The approximately 990 patents surveyed here were issued between Dec. 5, 2000 and Nov. 27, 2001. These patents contain the innovations of talented inventors and research staffs, many of whom did their work well before the recession in the fiber business and its related industries.

A search for "fiber optics" in the United States Patent and Trademark Office's (USPTO) online database yielded more than 3,000 patents in that nearly one-year 12/5/2000-11/27/01 time period. A focus on patent class definitions such as "optical waveguides," "semiconductor manufacturing," and "optics: systems" also yielded a large number of patents, because the USPTO often assigns a single patent to several classifications.

Click here for pdf of Table 1.

Table 1 is a cumulative frequency distribution by patent class for the survey's patent population. In a search for "optoelectronics," 40% were assigned to four classes—"optical waveguides," "semiconductor manufacturing," "optics: systems," and "active solid-state devices"—indicating that "optoelectronics" is a reasonable way to discover patents encompassing core notions of "fiber electronics." The cumulative percentage jumps to 50% when the next three classes—"coherent light," "radiant energy," and "coating processes"—are considered.

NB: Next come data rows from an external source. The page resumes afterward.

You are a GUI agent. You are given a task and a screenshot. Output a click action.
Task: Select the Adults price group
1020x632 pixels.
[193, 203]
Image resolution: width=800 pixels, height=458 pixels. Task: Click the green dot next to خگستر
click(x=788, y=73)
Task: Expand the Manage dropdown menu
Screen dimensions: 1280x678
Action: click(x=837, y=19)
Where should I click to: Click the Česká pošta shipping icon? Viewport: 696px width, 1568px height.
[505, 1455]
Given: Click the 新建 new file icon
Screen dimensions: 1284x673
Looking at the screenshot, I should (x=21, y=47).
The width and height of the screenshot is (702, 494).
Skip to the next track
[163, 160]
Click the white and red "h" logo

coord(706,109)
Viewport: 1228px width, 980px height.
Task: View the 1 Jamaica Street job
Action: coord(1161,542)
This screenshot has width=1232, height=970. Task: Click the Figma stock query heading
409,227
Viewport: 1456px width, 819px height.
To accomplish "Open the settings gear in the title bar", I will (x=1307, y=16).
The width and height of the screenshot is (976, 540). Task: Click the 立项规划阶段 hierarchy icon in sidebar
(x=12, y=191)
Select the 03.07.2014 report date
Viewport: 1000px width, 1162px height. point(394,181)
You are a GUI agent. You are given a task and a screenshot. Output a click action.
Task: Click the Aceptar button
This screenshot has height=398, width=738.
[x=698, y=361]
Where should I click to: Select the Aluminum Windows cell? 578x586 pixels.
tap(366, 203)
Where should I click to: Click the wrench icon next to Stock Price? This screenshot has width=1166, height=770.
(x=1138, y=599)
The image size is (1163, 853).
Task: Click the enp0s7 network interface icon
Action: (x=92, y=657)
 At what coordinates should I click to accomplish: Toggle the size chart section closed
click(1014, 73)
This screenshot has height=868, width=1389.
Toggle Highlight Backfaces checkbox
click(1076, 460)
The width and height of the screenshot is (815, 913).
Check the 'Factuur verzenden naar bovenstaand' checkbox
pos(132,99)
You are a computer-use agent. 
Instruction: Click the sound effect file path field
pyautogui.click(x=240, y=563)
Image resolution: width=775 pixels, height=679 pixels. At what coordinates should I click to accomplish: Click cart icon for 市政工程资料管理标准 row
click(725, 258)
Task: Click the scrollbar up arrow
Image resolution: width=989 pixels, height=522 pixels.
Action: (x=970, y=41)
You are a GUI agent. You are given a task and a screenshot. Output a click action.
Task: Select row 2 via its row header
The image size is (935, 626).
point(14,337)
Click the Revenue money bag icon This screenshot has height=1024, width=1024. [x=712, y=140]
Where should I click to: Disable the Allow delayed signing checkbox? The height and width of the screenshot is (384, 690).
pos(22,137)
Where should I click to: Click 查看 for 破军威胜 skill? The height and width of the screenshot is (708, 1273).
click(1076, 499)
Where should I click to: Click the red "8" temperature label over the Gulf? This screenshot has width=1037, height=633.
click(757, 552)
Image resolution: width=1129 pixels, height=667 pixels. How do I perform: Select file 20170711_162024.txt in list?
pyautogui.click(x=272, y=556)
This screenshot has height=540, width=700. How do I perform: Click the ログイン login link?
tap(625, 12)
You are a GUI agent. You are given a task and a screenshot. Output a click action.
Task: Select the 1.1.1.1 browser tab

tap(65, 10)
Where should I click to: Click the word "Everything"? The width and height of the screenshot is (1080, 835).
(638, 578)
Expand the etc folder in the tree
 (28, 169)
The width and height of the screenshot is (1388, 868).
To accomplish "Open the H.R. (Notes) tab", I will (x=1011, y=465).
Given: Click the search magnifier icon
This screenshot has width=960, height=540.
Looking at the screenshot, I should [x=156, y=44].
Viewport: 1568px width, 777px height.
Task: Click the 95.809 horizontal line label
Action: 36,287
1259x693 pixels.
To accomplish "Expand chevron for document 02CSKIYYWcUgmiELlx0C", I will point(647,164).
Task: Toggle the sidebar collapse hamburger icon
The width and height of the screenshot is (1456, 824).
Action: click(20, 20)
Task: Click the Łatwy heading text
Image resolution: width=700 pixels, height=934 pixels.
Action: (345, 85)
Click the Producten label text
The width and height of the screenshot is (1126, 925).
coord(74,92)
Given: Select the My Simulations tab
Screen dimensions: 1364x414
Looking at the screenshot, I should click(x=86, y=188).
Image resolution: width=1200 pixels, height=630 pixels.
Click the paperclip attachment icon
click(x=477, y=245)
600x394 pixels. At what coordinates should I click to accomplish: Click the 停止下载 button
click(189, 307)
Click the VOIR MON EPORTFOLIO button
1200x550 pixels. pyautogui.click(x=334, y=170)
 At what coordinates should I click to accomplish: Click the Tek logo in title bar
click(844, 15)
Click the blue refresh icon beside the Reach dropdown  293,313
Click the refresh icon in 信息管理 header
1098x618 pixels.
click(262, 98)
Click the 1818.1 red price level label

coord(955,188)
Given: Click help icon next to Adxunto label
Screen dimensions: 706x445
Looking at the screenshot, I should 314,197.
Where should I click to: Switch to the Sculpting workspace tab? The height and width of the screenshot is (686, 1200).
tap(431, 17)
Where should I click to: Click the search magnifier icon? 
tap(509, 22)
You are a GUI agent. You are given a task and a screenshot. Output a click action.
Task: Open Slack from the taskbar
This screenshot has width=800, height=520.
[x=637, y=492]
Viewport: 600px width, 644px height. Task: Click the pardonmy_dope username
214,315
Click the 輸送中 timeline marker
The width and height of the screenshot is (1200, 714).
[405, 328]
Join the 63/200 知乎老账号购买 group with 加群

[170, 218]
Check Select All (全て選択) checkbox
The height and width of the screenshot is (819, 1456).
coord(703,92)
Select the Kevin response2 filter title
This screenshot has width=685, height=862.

Of the 990 patents surveyed, one-half fell into seven classes. The remaining half fell into another 140 classes. The "total" of 1,489 patents in Table 1 is larger than the 990 patents surveyed, because a single patent is assigned to more than one class; a patent may be classified as a "novel invention" for both "active solid-state devices" and "coherent light."

Click here for pdf of Table 2.

Table 2 is a listing of patents by company. As usual, Lucent Technologies heads the list with 58 patents. More than 300 patents were issued to the first 25 companies listed and another 300 patents were issued to 300 companies and individuals. Companies not shown in Table 2 include Cielo, Picolight, ADC, Astarte, and Honeywell. These companies either fell into the 400 "others" category or no patents were issued.

"Days to approval" is the number of days elapsed between the patent's application date and the issue date. For the entire group, the average number of days elapsed exceeds 860 days—about 2.4 years—with a range of about 600 days to well over 1,000 days. The range is similar to that found in a survey of optoelectronics patents issued between December 1998 and December 2000 (See Lightwave, March 2001, p. 316).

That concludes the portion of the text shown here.